_Task to complete_
Change every "GUI agent" in the material below to "screen agent" and reproduce it with nothing else altered.

_The records_
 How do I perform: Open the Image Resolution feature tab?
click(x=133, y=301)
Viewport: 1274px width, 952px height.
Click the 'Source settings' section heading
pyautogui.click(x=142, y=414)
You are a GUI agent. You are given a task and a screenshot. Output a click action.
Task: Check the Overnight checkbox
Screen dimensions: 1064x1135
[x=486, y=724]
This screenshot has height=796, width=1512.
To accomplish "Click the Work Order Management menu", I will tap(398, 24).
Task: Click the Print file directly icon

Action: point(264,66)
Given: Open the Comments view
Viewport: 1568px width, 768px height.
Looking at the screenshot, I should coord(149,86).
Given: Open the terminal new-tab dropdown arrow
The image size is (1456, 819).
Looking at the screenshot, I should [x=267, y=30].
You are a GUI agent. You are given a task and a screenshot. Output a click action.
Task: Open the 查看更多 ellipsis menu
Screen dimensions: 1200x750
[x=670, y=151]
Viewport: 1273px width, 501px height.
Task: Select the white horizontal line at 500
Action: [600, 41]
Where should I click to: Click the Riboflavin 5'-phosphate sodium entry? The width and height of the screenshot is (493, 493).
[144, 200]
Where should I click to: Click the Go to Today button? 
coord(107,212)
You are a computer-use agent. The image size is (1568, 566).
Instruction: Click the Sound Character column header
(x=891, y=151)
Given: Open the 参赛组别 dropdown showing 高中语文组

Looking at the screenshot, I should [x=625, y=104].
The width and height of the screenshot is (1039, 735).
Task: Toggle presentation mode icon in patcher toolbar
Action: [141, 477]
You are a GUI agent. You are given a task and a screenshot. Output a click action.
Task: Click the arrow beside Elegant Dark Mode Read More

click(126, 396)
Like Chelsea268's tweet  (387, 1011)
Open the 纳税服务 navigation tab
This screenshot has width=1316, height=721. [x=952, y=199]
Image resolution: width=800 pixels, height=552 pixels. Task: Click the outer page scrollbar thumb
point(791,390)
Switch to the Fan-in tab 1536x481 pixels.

_Solution to the exercise_
 How do I perform: Open the Image Resolution feature tab?
click(x=133, y=301)
Viewport: 1274px width, 952px height.
Click the 'Source settings' section heading
pyautogui.click(x=142, y=414)
You are a screen agent. You are given a task and a screenshot. Output a click action.
Task: Check the Overnight checkbox
Screen dimensions: 1064x1135
[x=486, y=724]
This screenshot has height=796, width=1512.
To accomplish "Click the Work Order Management menu", I will tap(398, 24).
Task: Click the Print file directly icon

Action: point(264,66)
Given: Open the Comments view
Viewport: 1568px width, 768px height.
Looking at the screenshot, I should coord(149,86).
Given: Open the terminal new-tab dropdown arrow
The image size is (1456, 819).
Looking at the screenshot, I should [x=267, y=30].
You are a screen agent. You are given a task and a screenshot. Output a click action.
Task: Open the 查看更多 ellipsis menu
Screen dimensions: 1200x750
[x=670, y=151]
Viewport: 1273px width, 501px height.
Task: Select the white horizontal line at 500
Action: [600, 41]
Where should I click to: Click the Riboflavin 5'-phosphate sodium entry? The width and height of the screenshot is (493, 493).
[144, 200]
Where should I click to: Click the Go to Today button? 
coord(107,212)
You are a computer-use agent. The image size is (1568, 566).
Instruction: Click the Sound Character column header
(x=891, y=151)
Given: Open the 参赛组别 dropdown showing 高中语文组

Looking at the screenshot, I should [x=625, y=104].
The width and height of the screenshot is (1039, 735).
Task: Toggle presentation mode icon in patcher toolbar
Action: [141, 477]
You are a screen agent. You are given a task and a screenshot. Output a click action.
Task: Click the arrow beside Elegant Dark Mode Read More

click(126, 396)
Like Chelsea268's tweet  (387, 1011)
Open the 纳税服务 navigation tab
This screenshot has width=1316, height=721. [x=952, y=199]
Image resolution: width=800 pixels, height=552 pixels. Task: Click the outer page scrollbar thumb
point(791,390)
Switch to the Fan-in tab 1536x481 pixels.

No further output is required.